Tipp: bei den rekursiven Aufrufen musst du nicht ständig zwischen long und Calendar wechseln,
arbeite in der ganzen Operation nur mit long,
das Endergebnis dann in einer separaten umhüllenden Operation gerne in Calendar umwandeln


----------



## EAM (21. Aug 2007)

Danke für den Tipp...

Naja was sollte ich den Fragen? Außer das es halt nicht stimmt weiß ich ja auch nicht mehr...


----------



## SlaterB (21. Aug 2007)

wie zeigt sich denn der Fehler?
was sind deine Testdaten, was kommt jeweils für ein lastModified()-Wert raus,
wie werden diese Werte verarbeitet,
was ist das erwartete und erhaltene Endergebnis, + Zwischenergebnis nach jedem Schritt (jede Datei)?

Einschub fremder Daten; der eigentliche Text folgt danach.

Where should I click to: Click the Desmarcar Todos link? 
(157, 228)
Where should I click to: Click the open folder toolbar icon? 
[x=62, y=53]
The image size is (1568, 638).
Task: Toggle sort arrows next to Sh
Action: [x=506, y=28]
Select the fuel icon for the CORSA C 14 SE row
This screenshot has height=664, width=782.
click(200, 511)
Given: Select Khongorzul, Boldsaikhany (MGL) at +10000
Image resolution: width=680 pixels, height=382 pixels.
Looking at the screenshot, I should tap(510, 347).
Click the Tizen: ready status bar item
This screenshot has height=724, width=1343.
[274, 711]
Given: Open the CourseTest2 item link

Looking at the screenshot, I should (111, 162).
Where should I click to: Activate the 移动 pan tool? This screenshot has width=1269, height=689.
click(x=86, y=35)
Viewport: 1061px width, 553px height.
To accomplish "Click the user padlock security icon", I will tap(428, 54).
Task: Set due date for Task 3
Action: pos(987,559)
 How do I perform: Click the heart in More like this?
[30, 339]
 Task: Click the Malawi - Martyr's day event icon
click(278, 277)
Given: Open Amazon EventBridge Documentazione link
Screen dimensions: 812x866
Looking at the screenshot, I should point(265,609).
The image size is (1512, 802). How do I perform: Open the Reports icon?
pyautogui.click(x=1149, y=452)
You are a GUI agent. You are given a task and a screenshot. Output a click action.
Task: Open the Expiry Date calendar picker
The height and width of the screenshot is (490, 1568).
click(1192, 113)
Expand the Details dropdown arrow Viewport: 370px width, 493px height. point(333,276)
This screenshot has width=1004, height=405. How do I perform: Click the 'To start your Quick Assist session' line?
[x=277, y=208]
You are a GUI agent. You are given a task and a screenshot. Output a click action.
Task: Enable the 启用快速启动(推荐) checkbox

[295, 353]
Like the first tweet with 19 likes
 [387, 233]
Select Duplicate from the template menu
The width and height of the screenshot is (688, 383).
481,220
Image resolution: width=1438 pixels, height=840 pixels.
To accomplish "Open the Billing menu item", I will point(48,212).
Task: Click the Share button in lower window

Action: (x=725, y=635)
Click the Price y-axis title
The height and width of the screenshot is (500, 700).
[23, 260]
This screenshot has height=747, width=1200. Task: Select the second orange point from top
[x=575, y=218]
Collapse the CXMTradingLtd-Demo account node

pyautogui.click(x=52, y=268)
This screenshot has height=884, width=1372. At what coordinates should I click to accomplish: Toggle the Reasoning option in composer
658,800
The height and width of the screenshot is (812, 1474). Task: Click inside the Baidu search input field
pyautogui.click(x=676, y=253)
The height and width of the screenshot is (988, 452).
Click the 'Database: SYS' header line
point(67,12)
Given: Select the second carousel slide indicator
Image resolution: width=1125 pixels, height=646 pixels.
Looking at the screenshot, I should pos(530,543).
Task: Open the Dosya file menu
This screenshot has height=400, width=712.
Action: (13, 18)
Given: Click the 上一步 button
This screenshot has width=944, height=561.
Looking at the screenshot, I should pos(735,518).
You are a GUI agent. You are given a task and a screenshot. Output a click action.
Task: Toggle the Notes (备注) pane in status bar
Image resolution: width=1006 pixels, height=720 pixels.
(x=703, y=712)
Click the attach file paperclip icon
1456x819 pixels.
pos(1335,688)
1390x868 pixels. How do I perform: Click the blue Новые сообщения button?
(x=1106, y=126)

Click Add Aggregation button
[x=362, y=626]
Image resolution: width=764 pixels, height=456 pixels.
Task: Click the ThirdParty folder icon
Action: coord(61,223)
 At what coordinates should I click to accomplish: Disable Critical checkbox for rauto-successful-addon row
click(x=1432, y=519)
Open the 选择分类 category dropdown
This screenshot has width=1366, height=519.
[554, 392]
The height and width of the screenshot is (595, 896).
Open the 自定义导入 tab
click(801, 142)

das sind die ganz simplen Schritte mit denen du das alles selber herausfinden kannst,
und lasse unbedingt die Rekursion weg, ignoriere Directories,
das sollte erstmal in EINEM Verzeichnis laufen


----------



## EAM (21. Aug 2007)

Tja das hab ich jetzt ja auch schon 1,5 Tage lang gemacht...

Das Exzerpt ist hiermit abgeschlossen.